Ask Demetria: Even if you haven't been physical, an emotional affair with a non-spouse is trouble.
(The Root) --
"I'm married. He's married. We haven't done anything physically, but we are so connected, to the point that we are both willing to leave our respective spouses. Is there a right way of doing this? Am I wrong? I haven't touched him out of respect for his wife, but I still feel bad." --J.D.
You should feel bad, and if your partner-in-adultery has any conscience, so should he. It sounds like you're having an emotional affair, and there's no way around it: It's just plain wrong. I appreciate that you've kept this illicit relationship from getting physical so far, but it's troubling that your motivation is respect for your sort-of-boyfriend's wife, but not respect for your husband, your marriage or even yourself. That tells me a lot about your union, this secondary relationship you've pursued and your self-esteem. You're in way over your head, and whether or not you know it, you're about to sink. I'm not so sure that your partner -- the other man, not your husband -- will go down with you.
The scenario you've described reminds me of that ill-fated and eventually very public relationship between former Detroit Mayor Kwame Kilpatrick and his married, mother-of-two mistress, Christine Beatty.

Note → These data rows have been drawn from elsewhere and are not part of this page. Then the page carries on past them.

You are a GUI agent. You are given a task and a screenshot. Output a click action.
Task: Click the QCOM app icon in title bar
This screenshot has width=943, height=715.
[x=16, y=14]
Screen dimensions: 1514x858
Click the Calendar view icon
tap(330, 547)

They had a deep connection, too, one that stemmed back to their teen years. During their affair, they exchanged thousands of text messages in which they frequently confided how much they loved each other, how intimate their emotional connection was and how they had always belonged together. So deep!
In 2003 Beatty left her husband, hoping that Kilpatrick would eventually leave his wife as well. "I can't see living this way with us being a 'secret' forever. I love you so much and I want to tell somebody, some day!" she wrote. Kilpatrick responded: "Please know with all our hearts and soul that I love you. And you will never, never be alone."

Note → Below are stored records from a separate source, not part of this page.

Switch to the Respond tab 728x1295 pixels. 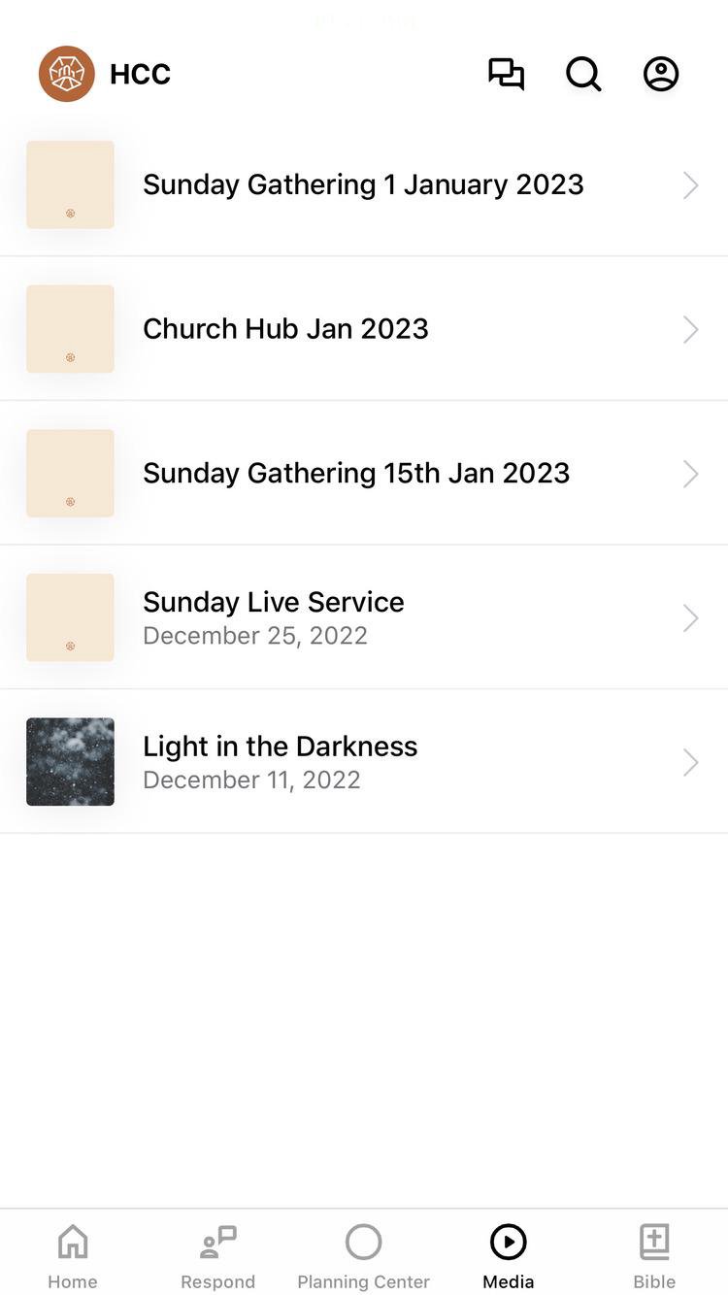click(x=217, y=1256)
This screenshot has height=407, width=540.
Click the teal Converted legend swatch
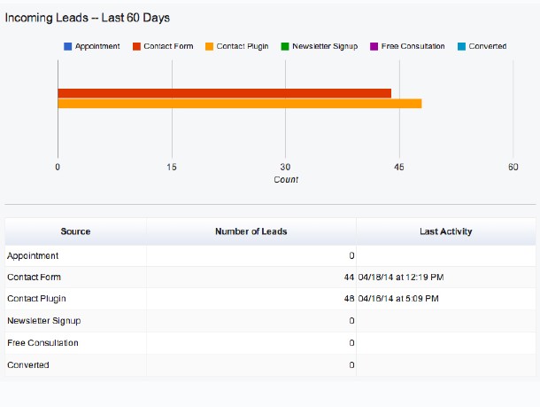pos(461,46)
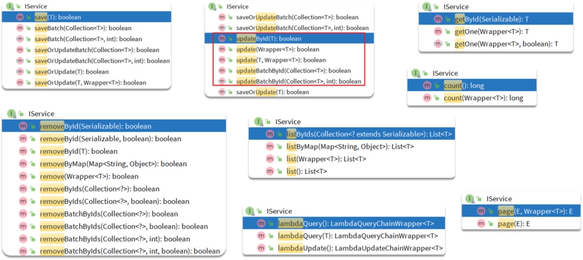583x260 pixels.
Task: Click the method icon beside lambdaQuery(): LambdaQueryChainWrapper
Action: [261, 224]
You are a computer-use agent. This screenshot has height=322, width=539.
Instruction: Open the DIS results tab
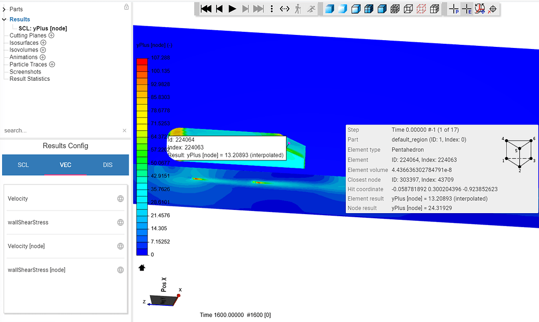(x=108, y=165)
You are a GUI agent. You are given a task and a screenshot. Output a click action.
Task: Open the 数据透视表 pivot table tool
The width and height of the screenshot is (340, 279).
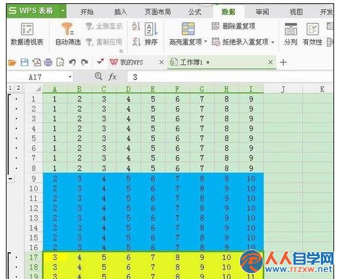(x=27, y=34)
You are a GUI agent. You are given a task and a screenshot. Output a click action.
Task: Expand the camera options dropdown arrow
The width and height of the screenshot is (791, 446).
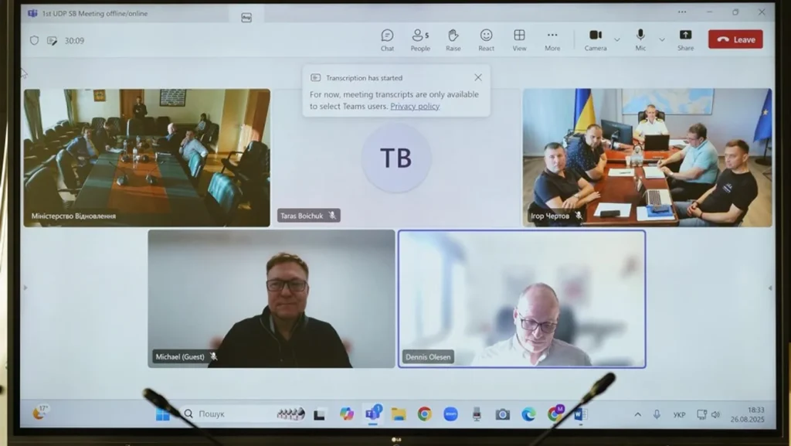pos(617,39)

Sounds good, right? But things didn't turn out as planned or wished: Kilpatrick never left his wife. When rumors of the affair came to light, he denied any involvement with Beatty (of course), even under oath. And when the affair was confirmed, he sat in a church with Mrs. Kilpatrick beside him, apologizing for cheating and lying about it "specifically" to "the four people I love most in this world" -- his wife and his sons. Notably, Beatty's name didn't make the list. The last time we heard from her, in 2010, she had "lost everything," was depressed and moving to Georgia, according to her lawyer.

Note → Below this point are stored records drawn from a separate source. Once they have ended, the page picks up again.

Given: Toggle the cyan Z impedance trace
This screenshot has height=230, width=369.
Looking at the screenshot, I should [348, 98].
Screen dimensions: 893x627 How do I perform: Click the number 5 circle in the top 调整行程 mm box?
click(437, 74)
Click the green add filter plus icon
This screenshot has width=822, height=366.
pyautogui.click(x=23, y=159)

You don't want this to be you. If you're unhappy at home, the lawn elsewhere will look greener. I understand that emotions can run wild when you feel that you're not getting what you need or want and someone else seems willing and able to provide what's missing. But if it's an intimate connection you seek, your energy would be better spent, and your life would be less messy, if you tried to cultivate a better relationship with your own husband instead of someone else's. Grass will be green wherever it is watered -- that includes in your own lawn.
If you've honestly exhausted all efforts to make your marriage work and you and your husband still can't make things right, then it may be time for you to go. But running into the arms of the man with whom you've been emotionally cheating isn't the move you want to make. Is a man whose own wife shouldn't trust him really the kind of man you want to call your own?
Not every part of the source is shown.